══ RECORDS FOR PROCESSING

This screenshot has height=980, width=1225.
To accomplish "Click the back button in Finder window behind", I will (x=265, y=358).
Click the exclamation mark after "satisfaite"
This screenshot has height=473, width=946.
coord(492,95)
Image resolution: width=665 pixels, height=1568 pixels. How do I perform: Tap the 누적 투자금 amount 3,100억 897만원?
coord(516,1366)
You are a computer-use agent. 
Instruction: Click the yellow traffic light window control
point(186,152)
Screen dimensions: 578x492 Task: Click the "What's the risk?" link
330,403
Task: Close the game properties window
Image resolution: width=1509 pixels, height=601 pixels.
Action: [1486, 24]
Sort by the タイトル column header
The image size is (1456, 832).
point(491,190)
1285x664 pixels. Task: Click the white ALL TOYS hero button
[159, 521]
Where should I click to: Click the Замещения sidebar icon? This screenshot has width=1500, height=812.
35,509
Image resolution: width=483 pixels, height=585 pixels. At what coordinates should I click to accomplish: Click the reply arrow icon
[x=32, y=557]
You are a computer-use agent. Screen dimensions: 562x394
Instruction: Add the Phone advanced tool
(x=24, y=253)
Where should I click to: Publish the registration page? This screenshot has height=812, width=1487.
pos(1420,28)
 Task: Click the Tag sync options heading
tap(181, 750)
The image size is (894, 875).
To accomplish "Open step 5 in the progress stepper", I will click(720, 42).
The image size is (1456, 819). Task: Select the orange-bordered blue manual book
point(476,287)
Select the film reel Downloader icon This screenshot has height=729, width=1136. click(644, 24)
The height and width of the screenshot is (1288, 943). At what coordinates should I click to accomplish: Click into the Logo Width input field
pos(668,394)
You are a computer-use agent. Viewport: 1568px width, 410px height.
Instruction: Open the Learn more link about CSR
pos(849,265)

════

TASK BRIEF> The lines to write out run from the one with "Select the film" through the end of the records. Give them exactly, and only them.

RESPONSE BELOW>
Select the film reel Downloader icon This screenshot has height=729, width=1136. click(644, 24)
The height and width of the screenshot is (1288, 943). At what coordinates should I click to accomplish: Click into the Logo Width input field
pos(668,394)
You are a computer-use agent. Viewport: 1568px width, 410px height.
Instruction: Open the Learn more link about CSR
pos(849,265)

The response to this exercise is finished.